Various Materials and Methods Used in the Examples

AAV construct and vector production: Final constructs contain AAV2 inverted terminal repeats (ITR) flanking the various promoters (CMV enhancer/beta-actin (CB) promoter, Myelin Basic protein (MBP) promoter, and NF2 promoters), SV40 intronic sequence, and GFP, NF2 or NF2 S518A coding sequence followed by the BGH Poly A sequence. The four truncated NF2 promoter sequences were amplified by PCR from human genomic DNA using combinations of the primers listed in Table 1. The amplicons were used to replace the CB promoter by restriction enzyme digestion with Kpnl and Pstl flanking sequences to generate NF2 promoter driving GFP expression. To generate the constructs expressing wild-type NF2 cDNA, the full length wild-type NF2 isoform 1 sequence was amplified from a commercially available expression plasmid (Origene, SC124024) using primers listed in Table 1 below. The NF2 isoform 1 sequence was then used to replace GFP cDNA sequence in the four NF2.GFP constructs by restriction enzyme digestion with Agel and BsrGl flanking sequences. To generate the constructs expressing phosphorylation resistant NF2 S518A, the NF2 cDNA sequence containing the point mutation conferring the S518A substitution was commercially synthesized (GenScript, Piscataway, NJ), amplified, and used to replace the GFP cDNA sequence in the four NF2.GFP constructs by restriction enzyme digestion with Agel and BsrGl flanking sequences. The NF2 promoter-NF2 cDNA and NF2 promoter-GFP cDNA expression cassettes that were constructed were cloned in self-complementary and single stranded AAV plasmids in forward or reverse orientations with Ampicillin as well as Kanamycin resistance genes in either orientation. All vector DNA constructs were sequence-verified before being packaged into AAV9 capsid (self-commentary or single-stranded) by small-scale vector production (Andelyn Biosciences, Columbus, OH).

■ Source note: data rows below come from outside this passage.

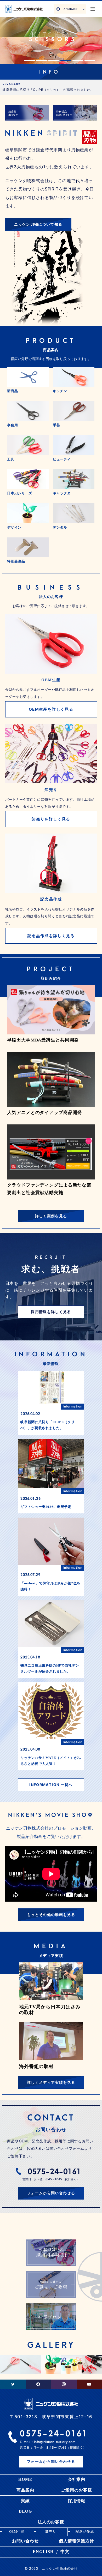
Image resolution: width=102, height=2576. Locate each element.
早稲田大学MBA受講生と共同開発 (43, 1040)
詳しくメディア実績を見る (51, 2082)
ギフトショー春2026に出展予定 (45, 1507)
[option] (51, 32)
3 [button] (53, 60)
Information (72, 1406)
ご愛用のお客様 (76, 2490)
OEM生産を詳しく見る (51, 709)
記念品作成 (85, 2531)
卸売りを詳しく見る (51, 819)
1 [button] (29, 60)
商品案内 (25, 2490)
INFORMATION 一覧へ (50, 1784)
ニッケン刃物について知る (38, 224)
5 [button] (77, 60)
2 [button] (41, 60)
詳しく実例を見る (51, 1216)
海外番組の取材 (36, 2066)
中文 (64, 2551)
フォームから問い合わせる (51, 2193)
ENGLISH (43, 2551)
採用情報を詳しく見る (51, 1311)
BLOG (25, 2511)
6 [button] (89, 60)
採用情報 (77, 2501)
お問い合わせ (25, 2541)
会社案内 (77, 2479)
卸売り (50, 2531)
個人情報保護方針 (76, 2541)
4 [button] (65, 60)
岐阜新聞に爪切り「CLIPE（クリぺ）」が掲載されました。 (48, 90)
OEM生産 (17, 2531)
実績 (25, 2501)
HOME (25, 2479)
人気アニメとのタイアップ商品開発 (44, 1112)
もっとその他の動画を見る (51, 1914)
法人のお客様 (51, 2522)
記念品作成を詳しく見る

Animals: All procedures performed were in accordance with the National Institutes of Health guidelines and approved by the Research Institute at Nationwide Children's Hospital (Columbus, OH) Institutional Animal Care and Use Committees (IACUC). Experiments were performed on wild-type C57BI/6 mice (Strain #000664. The Jackson Laboratory, ME, USA). P0-P2 pups were used for unilateral intracerebroventricular (ICV) injections of AAV9 vectors. Daily evaluation was done on animals to check for health and sacrificed at 1 month post-injection for analysis.

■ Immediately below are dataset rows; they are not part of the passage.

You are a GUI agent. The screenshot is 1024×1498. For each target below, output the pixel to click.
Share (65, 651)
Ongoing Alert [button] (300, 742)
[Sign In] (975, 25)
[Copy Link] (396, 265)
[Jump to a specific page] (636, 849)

Injections: For ICV injections of mice at P0-P2, the pups were anesthetized on ice for 10 minutes prior to injection. Injection was performed with Hamilton Syringe attached to a 33G needle as previously described. The AAV9 vectors were diluted in phosphate-buffered saline (PBS) for lower doses. The total volume injected for each animal was 5 μL.


Cell lines: Human skin fibroblasts were isolated from skin punch samples obtained from NF2 patients. Informed consent was obtained from all subjects before sample collection. Receipt of human samples was granted through Nationwide Children's Hospital Institutional Review Board. The heterozygous NF2 mutations present in each patient (P1-205, P2-207, and P3-201) were confirmed by amplicon sequencing using the Illumina HiSeq 2000. Established skin fibroblast cell lines were cultured and expanded in Dulbecco's Modified Eagle Medium (DMEM; Gibco, Waltham, MA) supplemented with GlutaMAX™, 10% fetal bovine serum (FBS) (Gibco) and 1% antibiotic-antimycotic (Gibco).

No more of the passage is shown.